• Task directions: Can you reproduce the text of every item below word for word, leaving out the pictures?

—————

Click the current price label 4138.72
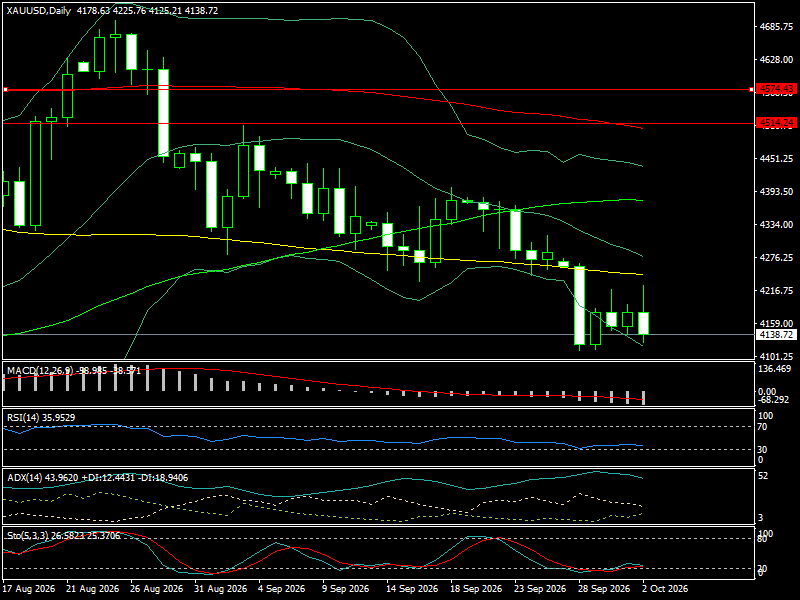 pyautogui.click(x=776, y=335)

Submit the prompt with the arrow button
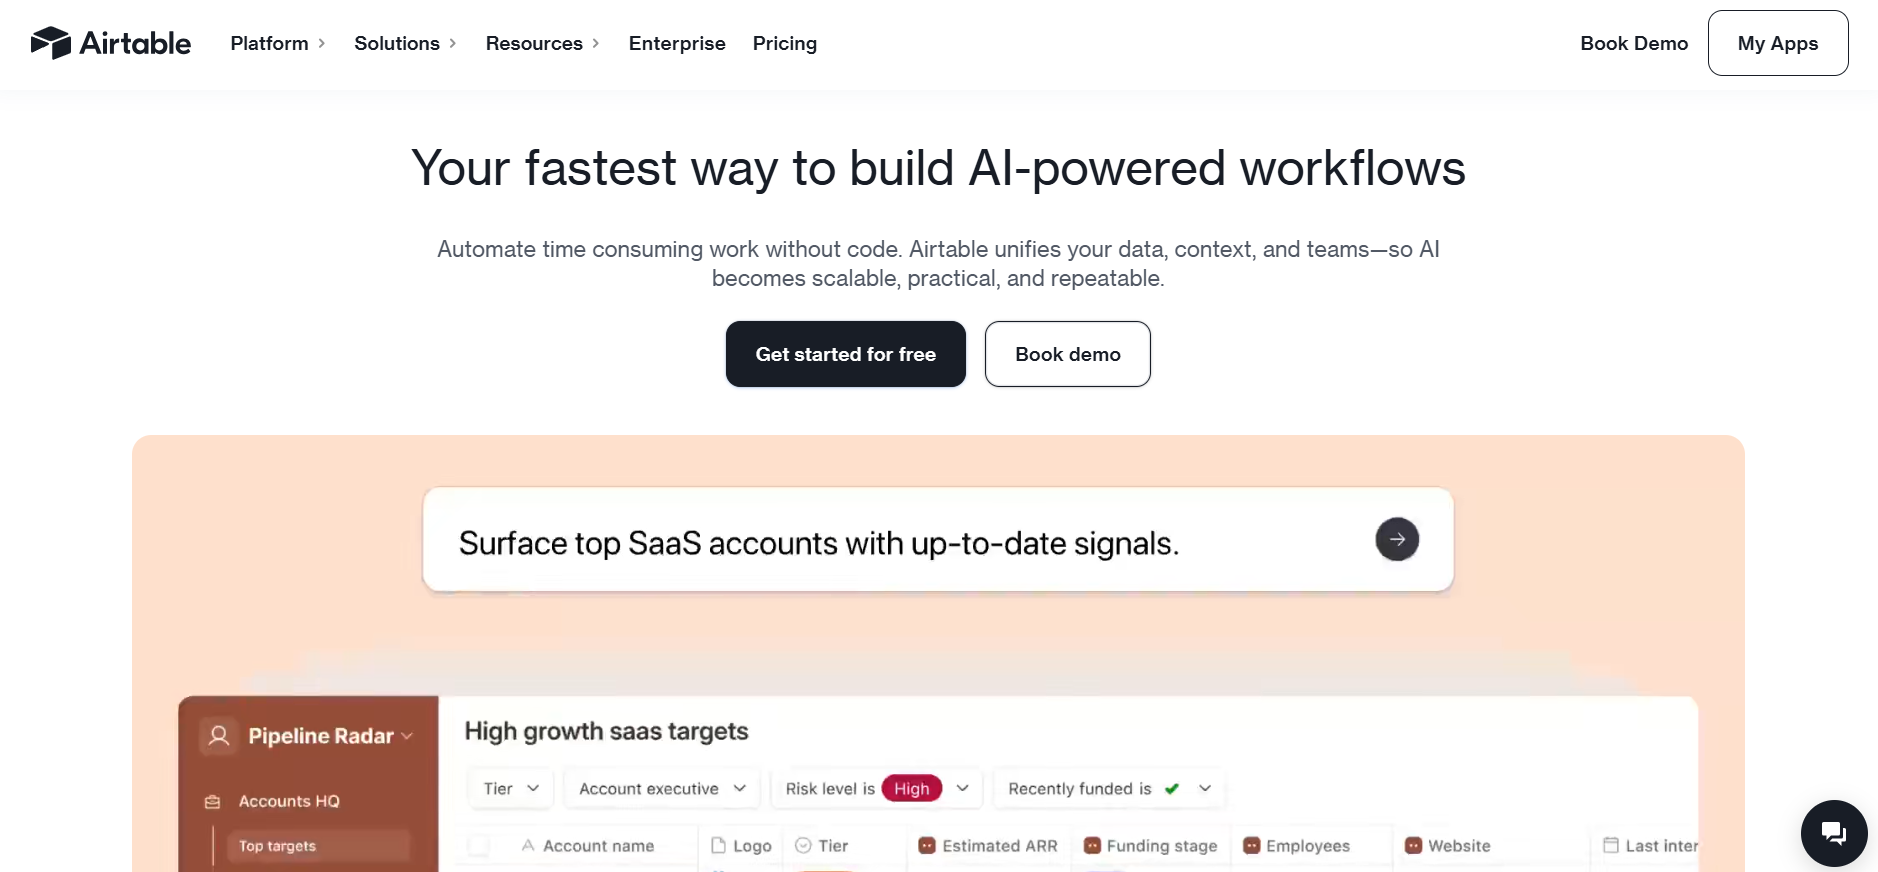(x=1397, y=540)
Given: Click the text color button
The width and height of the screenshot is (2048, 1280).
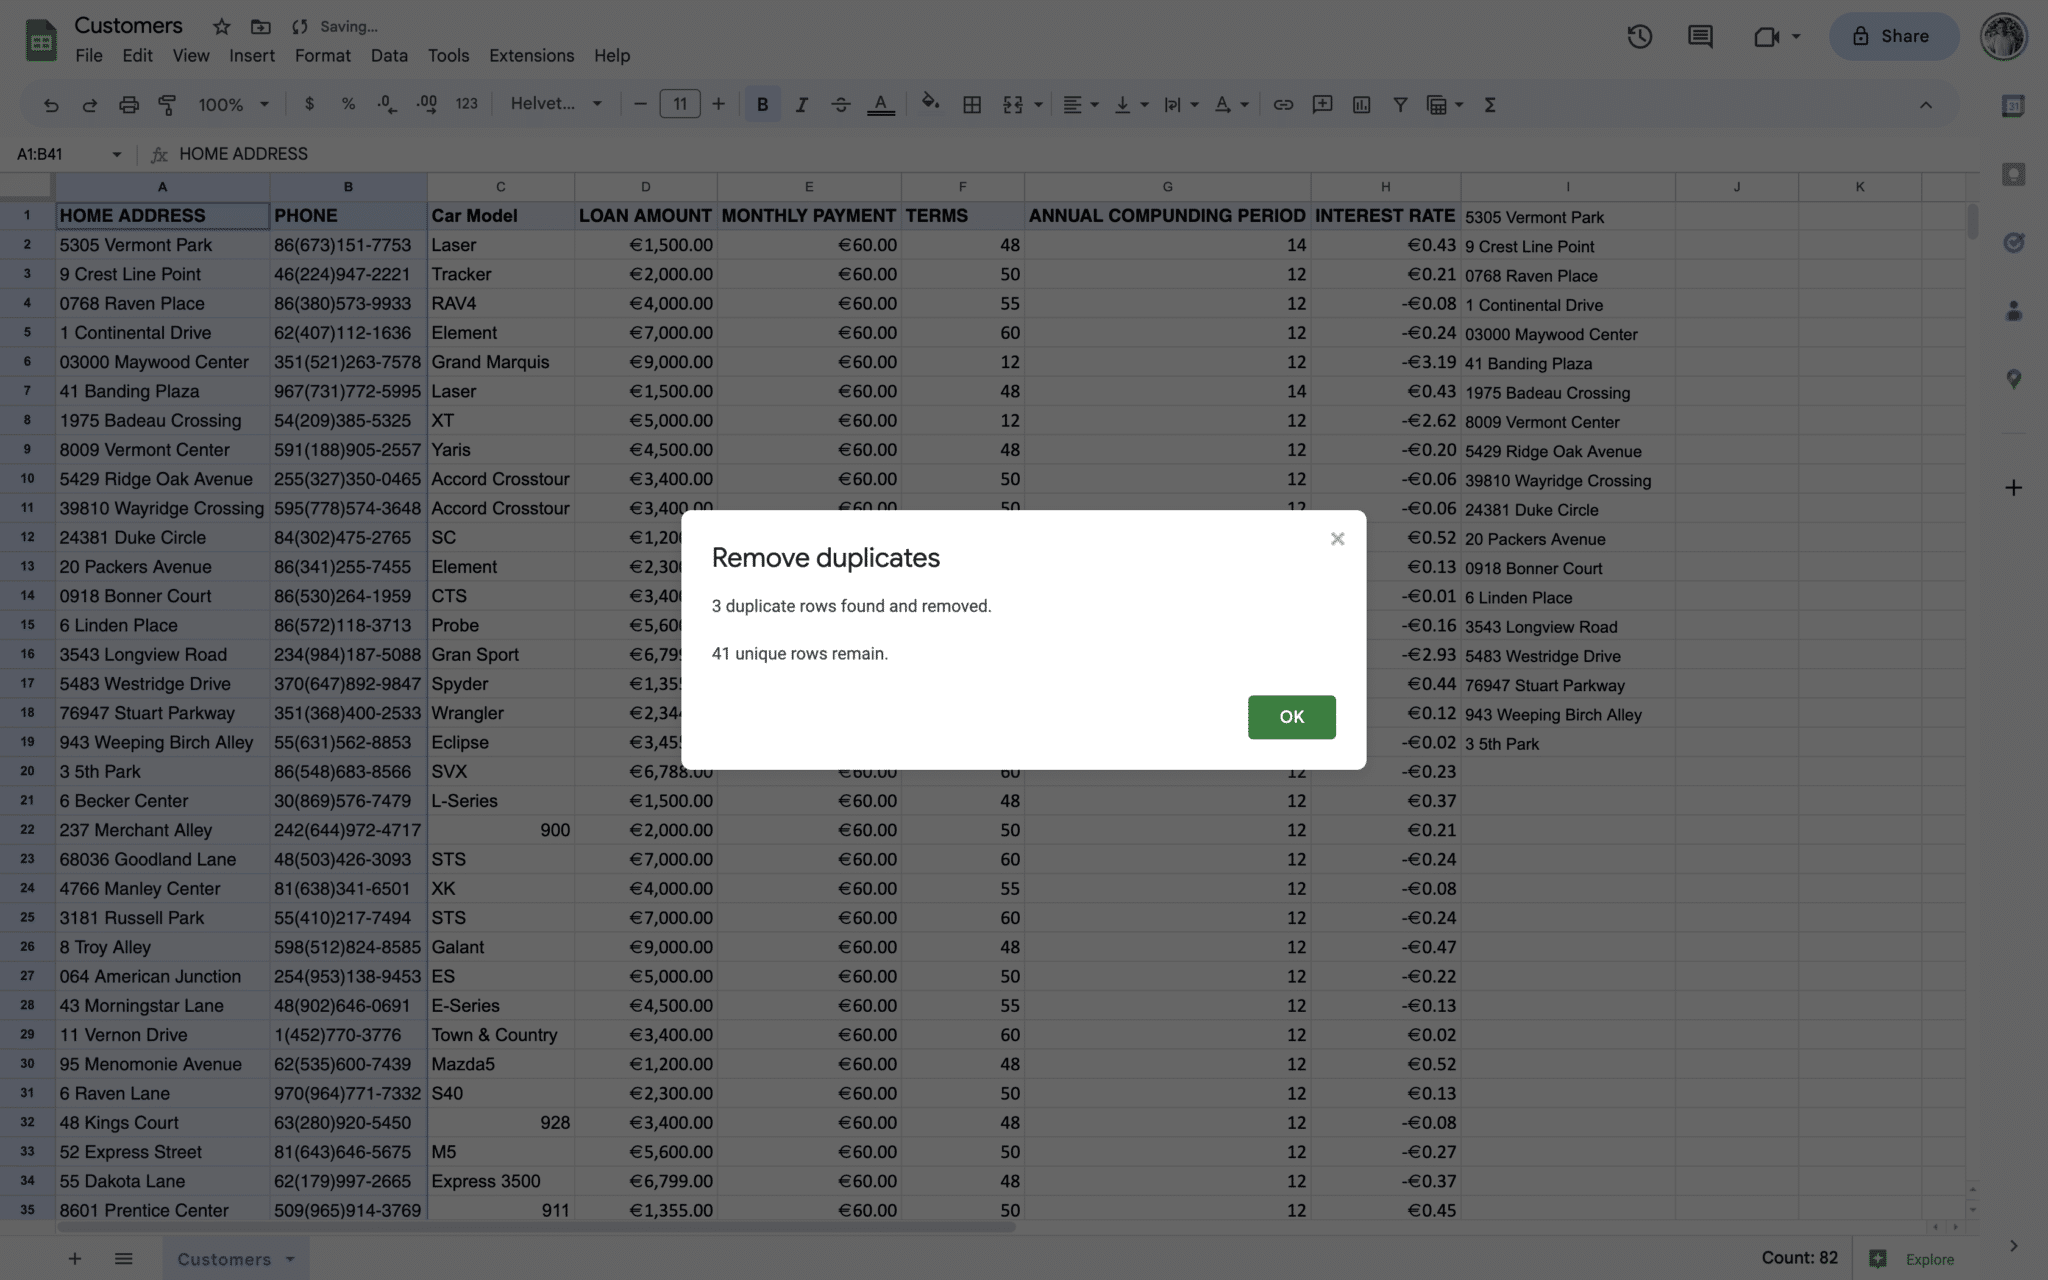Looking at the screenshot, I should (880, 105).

—————

• Exercise answer:
Click the current price label 4138.72
 pyautogui.click(x=776, y=335)

Submit the prompt with the arrow button
(x=1397, y=540)
Given: Click the text color button
The width and height of the screenshot is (2048, 1280).
Looking at the screenshot, I should (880, 105).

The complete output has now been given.